Kata kunci: perang, pindah, Desa Mruwak, lahan basah

I. Pendahuluan

Banyak informasi tentang kehidupan yang dapat diungkapkan dari sebuah data arkeologi berupa prasasti, baik itu mengenai sistem pertanian, perdagangan, peradilan maupun sistem keagamaan. Beberapa aspek tersebut saling terkait satu dengan yang lain sehingga mampu menggambarkan kehidupan masa lalu. Prasasti-prasasti yang ditemukan di Pulau Jawa umumnya berisi penetapan sīma maupun keputusan peradilan (jayapatra) yang memuat informasi tentang berbagai hal seperti mengenai waktu dibuatnya prasasti, nama penguasa, nama tempat serta alasan dibuatnya prasasti. Perang merupakan satu aspek peristiwa yang termuat dalam isi prasasti dan menarik untuk dijadikan bahan kajian. Perebutan kekuasaan ataupun perebutan wilayah pada masa lalu, sering dilakukan dengan jalan peperangan/penyerangan. Penyerangan tersebut dapat dilakukan melalui jalur darat ataupun melalui jalur air (laut, pantai, sungai). Selain kemenangan atau kekalahan, perang mempunyai dampak buruk bagi masyarakat. Banyak keluarga yang kehilangan anggota keluarganya dan harta kekayaan. Dampak lain yang ditimbulkan adalah perubahan pola kehidupan masyarakat setempat.
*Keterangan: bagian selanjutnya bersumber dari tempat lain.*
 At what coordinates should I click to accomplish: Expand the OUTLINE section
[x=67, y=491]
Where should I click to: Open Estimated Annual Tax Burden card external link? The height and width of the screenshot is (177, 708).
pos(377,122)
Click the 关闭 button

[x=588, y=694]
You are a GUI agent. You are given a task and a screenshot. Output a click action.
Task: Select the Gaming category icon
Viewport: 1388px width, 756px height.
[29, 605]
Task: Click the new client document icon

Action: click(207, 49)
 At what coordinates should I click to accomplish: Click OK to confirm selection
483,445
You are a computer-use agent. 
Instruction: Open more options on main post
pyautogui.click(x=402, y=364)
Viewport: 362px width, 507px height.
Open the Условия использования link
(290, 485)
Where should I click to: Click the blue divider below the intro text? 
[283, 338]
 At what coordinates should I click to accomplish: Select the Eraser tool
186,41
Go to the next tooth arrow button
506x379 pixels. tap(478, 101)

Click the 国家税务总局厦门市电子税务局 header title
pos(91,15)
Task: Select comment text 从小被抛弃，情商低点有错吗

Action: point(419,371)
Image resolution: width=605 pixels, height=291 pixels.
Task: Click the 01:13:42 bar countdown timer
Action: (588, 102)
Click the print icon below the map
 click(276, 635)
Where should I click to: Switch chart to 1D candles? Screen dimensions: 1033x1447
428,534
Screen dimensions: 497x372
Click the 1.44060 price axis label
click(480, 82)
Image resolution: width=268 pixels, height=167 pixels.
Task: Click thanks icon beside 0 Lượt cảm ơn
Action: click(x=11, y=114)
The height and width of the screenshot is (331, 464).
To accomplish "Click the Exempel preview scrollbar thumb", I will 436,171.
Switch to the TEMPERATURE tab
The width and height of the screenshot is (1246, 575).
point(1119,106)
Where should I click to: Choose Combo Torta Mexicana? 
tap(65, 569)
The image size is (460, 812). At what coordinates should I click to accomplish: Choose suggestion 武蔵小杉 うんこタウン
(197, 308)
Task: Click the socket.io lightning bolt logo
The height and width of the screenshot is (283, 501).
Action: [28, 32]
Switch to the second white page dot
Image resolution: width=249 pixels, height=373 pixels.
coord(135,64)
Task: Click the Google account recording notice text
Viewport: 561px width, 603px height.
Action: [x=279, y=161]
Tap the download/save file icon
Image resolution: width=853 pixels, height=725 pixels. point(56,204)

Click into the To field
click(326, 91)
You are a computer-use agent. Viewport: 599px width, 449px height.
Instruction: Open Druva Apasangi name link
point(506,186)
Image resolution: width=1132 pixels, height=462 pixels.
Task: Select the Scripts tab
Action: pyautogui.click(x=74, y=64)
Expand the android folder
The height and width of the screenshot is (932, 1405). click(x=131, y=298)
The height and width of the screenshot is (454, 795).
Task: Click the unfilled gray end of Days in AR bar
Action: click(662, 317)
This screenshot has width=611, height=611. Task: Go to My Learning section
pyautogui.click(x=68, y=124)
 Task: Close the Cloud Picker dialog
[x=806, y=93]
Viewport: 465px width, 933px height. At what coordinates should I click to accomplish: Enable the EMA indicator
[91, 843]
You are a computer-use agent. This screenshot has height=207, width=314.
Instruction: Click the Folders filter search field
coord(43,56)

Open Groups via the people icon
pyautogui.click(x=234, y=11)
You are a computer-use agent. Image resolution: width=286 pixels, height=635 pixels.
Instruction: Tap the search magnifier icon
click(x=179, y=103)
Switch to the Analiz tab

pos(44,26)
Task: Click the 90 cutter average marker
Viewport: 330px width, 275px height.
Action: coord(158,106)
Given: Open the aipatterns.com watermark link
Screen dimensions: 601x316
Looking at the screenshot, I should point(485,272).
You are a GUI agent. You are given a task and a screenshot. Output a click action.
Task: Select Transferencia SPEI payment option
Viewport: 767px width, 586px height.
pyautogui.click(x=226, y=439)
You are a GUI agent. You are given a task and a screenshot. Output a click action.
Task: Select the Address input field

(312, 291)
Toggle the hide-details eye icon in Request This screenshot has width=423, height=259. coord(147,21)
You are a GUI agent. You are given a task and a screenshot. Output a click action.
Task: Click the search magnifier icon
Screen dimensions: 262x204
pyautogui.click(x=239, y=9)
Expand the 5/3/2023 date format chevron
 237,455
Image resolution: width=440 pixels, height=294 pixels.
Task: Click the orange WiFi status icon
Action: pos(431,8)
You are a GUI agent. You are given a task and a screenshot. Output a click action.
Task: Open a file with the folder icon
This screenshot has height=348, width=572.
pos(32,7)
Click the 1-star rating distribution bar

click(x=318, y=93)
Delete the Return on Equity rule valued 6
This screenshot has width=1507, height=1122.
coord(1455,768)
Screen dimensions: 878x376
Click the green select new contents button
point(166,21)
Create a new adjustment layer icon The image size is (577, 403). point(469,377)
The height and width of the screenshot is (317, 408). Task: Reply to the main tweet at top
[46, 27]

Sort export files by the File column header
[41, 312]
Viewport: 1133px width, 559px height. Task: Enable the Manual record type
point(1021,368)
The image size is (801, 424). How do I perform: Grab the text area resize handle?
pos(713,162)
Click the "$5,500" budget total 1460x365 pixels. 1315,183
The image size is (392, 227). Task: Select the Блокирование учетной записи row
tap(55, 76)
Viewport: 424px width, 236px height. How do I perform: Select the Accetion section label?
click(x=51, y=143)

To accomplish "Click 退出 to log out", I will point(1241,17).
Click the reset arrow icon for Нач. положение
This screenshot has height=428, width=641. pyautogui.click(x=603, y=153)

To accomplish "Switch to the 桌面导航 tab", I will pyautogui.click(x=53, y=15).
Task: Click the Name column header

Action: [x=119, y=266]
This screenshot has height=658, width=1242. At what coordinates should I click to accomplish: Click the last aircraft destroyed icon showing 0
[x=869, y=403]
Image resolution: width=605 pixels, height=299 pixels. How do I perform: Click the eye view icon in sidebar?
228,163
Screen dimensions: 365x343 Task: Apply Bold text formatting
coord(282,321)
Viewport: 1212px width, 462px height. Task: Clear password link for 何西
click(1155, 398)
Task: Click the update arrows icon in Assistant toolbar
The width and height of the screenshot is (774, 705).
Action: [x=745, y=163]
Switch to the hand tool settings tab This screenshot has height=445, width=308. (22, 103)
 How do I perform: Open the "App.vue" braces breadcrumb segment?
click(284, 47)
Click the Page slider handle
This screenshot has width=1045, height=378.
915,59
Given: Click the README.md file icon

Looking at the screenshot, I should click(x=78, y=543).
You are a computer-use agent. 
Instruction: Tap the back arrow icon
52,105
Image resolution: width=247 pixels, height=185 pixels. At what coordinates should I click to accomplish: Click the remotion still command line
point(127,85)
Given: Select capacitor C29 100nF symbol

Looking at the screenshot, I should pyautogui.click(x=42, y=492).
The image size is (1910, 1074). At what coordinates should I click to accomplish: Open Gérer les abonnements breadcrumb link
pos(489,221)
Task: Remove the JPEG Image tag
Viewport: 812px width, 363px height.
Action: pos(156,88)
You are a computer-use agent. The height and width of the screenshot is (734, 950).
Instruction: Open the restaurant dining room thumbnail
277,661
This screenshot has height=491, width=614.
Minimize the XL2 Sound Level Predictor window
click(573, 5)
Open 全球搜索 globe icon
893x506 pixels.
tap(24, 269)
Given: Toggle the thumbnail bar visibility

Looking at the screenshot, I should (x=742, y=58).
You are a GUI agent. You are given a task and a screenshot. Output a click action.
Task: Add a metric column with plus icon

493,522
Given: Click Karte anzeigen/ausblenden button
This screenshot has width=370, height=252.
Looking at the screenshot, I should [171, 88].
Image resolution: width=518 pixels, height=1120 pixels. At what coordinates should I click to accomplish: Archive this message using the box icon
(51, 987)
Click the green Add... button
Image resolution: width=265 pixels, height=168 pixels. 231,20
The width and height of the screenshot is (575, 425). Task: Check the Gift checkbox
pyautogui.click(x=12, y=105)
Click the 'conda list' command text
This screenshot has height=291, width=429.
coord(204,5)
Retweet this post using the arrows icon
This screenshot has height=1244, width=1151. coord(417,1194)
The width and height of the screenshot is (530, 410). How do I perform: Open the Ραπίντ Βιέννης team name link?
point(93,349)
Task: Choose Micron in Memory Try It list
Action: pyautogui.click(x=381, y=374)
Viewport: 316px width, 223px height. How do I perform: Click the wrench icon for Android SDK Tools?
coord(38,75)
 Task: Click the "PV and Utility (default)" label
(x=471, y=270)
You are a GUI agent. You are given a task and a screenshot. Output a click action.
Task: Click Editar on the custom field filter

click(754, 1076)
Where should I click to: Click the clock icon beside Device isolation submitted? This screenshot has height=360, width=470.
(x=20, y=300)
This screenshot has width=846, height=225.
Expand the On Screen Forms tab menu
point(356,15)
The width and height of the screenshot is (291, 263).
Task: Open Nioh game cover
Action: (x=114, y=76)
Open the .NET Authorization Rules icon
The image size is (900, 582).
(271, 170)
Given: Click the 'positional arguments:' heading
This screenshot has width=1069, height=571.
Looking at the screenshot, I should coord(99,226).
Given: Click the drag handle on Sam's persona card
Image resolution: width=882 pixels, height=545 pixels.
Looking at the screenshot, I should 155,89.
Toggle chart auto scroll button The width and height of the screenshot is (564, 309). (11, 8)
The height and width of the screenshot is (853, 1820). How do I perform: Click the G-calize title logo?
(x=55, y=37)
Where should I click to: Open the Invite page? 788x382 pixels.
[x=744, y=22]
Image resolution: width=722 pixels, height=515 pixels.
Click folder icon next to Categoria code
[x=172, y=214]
Dalam hal ini berkaitan dengan lingkungan dan mata pencaharian mereka.

Satu contoh prasasti yang di dalamnya memuat tentang peperangan/ penyerangan adalah Prasasti Mrwak. Prasasti Mrwak sampai saat ini masih insitu. Isi pokok prasasti ini adalah penetapan Desa Mruwak menjadi sīma. Sebab penetapan tersebut adalah adanya penyerangan dari pihak luar, sehingga Desa Mruwak dipindahkan ke tempat yang lebih tinggi dari lokasi semula. Permasalahan yang dimunculkan dalam tulisan ini adalah apakah perpindahan lokasi Desa Mruwak tersebut membawa dampak yang signifikan bagi kehidupan masyarakatnya? Untuk menjawab permasalahan tersebut, selain melalui sumber prasasti juga dilengkapi dengan perbandingan dengan lokasi dan kondisi Desa Mruwak pada saat ini.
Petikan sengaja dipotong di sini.